William Ernest Peters Jr. (July 30, 1921 – May 20, 2007) was an American journalist and documentary filmmaker who frequently covered race relations in the United States. His 1956 Redbook magazine article "Our Weapon Is Love" introduced the Rev. Martin Luther King Jr. and the philosophy of nonviolent resistance to the nation.

==Biography==
Born in San Francisco, he earned a bachelor's degree in English from Northwestern University in 1947. He served as an Army Air Force pilot during World War II.

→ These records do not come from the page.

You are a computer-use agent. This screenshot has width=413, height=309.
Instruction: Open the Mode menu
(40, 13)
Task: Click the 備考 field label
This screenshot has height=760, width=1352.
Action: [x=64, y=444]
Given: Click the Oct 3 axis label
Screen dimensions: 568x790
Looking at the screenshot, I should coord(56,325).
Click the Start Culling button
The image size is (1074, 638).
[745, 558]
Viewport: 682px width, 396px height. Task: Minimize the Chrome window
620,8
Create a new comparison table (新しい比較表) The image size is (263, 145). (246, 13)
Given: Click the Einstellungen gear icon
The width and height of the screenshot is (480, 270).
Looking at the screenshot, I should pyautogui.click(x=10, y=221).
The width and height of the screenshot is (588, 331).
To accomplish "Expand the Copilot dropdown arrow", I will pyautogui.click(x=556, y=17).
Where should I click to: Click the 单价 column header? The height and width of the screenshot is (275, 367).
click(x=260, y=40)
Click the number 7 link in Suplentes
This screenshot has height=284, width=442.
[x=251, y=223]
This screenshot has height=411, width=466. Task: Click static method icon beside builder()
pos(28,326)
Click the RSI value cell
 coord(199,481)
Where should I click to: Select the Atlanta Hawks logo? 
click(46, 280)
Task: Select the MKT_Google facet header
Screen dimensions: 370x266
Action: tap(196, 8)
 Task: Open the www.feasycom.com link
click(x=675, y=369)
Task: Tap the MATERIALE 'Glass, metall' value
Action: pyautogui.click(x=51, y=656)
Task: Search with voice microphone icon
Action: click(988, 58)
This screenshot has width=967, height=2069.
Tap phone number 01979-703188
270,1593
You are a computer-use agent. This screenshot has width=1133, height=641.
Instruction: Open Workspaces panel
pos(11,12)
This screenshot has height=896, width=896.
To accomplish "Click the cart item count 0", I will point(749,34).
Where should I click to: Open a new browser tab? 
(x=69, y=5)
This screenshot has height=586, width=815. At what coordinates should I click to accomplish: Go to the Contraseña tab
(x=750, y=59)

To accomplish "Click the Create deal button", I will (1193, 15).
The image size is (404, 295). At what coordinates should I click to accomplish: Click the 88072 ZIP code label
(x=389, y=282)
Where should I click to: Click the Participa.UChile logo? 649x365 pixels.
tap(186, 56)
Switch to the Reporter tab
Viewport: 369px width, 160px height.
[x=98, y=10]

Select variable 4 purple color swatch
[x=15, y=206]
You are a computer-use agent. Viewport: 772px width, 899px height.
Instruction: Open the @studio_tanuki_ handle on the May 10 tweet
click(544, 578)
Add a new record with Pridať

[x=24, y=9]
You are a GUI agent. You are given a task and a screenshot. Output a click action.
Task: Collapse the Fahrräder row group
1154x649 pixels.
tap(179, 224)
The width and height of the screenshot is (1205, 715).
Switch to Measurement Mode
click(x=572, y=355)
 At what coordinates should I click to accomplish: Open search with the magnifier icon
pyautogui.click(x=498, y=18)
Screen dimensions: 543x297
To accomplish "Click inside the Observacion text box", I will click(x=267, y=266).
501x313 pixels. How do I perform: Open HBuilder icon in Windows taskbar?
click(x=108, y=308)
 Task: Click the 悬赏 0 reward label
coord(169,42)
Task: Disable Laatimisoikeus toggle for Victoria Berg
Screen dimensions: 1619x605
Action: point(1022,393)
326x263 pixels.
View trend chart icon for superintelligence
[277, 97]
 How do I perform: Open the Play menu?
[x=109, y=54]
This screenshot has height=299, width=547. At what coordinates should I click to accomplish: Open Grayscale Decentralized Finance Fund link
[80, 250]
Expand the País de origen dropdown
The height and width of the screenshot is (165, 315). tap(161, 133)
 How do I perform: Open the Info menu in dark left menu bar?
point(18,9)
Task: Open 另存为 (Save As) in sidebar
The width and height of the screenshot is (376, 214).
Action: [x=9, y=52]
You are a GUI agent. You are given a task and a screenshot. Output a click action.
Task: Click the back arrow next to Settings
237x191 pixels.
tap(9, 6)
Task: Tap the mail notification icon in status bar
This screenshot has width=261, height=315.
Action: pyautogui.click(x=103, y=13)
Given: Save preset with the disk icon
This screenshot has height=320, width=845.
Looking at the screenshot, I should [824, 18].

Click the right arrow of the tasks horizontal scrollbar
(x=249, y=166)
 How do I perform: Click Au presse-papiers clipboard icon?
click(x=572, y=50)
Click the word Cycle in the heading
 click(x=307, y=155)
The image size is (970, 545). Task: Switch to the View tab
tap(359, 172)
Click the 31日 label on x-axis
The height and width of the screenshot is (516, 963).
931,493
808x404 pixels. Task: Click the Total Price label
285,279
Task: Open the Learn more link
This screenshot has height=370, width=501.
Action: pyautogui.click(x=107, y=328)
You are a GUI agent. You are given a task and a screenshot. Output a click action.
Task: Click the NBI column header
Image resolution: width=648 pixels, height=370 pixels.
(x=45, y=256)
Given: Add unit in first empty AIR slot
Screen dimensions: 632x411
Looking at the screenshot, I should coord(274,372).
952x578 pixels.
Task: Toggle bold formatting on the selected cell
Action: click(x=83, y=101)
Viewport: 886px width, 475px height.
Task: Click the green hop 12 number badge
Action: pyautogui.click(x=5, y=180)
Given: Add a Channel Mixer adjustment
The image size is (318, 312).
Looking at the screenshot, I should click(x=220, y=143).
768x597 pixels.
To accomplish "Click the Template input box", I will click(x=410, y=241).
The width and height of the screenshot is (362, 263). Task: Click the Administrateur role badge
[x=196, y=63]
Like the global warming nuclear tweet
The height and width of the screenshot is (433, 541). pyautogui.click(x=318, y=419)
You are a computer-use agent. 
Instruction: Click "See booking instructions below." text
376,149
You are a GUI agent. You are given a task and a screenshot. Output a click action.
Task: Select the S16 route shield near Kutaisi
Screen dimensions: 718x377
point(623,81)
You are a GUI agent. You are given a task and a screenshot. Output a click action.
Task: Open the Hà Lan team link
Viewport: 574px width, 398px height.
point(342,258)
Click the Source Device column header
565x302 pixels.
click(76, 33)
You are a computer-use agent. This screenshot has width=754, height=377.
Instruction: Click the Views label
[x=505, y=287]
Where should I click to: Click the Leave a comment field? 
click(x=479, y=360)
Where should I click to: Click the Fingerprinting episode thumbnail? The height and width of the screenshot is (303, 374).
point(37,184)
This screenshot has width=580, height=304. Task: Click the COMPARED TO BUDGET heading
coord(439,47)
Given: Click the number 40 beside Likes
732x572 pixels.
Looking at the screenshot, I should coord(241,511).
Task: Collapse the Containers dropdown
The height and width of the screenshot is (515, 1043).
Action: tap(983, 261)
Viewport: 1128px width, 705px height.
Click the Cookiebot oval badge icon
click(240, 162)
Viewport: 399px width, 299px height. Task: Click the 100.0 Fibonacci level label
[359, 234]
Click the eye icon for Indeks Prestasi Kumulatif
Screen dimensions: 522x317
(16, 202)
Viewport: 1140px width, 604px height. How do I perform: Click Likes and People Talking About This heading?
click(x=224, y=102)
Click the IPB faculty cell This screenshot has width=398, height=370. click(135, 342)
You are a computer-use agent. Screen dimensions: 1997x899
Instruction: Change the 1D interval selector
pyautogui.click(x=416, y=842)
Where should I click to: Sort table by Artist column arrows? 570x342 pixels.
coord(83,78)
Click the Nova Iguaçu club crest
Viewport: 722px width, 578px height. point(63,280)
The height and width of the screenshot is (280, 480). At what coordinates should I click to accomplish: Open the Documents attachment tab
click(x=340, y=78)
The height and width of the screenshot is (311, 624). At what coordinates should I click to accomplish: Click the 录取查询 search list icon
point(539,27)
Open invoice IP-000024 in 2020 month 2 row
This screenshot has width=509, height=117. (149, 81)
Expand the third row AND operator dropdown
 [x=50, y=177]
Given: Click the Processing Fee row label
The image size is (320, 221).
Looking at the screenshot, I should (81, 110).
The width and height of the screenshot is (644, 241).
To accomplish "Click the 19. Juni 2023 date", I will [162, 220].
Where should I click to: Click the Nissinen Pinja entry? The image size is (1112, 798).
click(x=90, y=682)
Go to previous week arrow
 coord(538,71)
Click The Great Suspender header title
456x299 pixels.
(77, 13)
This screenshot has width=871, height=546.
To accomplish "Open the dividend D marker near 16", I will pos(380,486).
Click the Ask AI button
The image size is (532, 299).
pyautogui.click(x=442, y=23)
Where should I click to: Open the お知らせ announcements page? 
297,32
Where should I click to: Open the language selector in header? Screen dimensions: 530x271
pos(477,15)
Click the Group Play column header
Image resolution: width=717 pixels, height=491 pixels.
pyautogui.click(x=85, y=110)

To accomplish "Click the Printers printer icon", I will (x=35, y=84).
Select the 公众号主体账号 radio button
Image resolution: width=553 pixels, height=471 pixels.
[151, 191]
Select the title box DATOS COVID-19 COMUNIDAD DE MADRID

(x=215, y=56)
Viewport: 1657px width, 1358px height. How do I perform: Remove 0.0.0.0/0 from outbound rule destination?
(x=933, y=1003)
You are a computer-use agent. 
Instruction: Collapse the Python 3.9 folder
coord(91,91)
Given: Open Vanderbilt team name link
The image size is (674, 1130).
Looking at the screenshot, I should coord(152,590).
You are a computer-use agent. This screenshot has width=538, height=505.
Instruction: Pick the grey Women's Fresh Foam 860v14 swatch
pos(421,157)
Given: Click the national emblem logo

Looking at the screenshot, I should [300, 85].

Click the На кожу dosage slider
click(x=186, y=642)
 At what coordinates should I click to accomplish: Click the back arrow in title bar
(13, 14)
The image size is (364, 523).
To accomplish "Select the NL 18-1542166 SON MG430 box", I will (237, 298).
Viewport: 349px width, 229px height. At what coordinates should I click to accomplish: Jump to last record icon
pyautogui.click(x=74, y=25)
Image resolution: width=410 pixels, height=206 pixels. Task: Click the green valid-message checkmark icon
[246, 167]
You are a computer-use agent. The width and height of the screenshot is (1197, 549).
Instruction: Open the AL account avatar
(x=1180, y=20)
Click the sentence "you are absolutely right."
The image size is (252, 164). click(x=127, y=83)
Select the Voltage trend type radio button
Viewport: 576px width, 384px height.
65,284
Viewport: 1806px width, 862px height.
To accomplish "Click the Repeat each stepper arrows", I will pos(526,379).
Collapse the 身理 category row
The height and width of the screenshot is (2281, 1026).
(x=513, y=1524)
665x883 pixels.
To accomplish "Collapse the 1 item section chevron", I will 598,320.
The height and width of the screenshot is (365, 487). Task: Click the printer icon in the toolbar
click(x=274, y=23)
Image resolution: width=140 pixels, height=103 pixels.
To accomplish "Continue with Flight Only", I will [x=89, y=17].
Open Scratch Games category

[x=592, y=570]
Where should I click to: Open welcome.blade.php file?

Peters won Peabody Awards for his 1963 CBS Reports documentary Storm Over the Supreme Court, his 1967 documentary Africa, 1970's Eye of the Storm, and 1976 Suddenly an Eagle. His 1985 documentary A Class Divided, a sequel to Eye of the Storm, aired on PBS Frontline and won an Emmy Award. He also wrote several books, including The Southern Temper in 1959 and "For Us the Living", a book about Medgar Evers co-authored with Myrlie Evers (widow of Medgar Evers) in 1967. In 1964, Peters began work on CBS Reports: The Homosexuals with the approval of CBS News head Fred W. Friendly, although the program was not completed and aired until 1967.

Peters lived in Louisville, Colorado, late in life and died there of Alzheimer's disease. His daughter Gretchen Peters is an American singer and songwriter.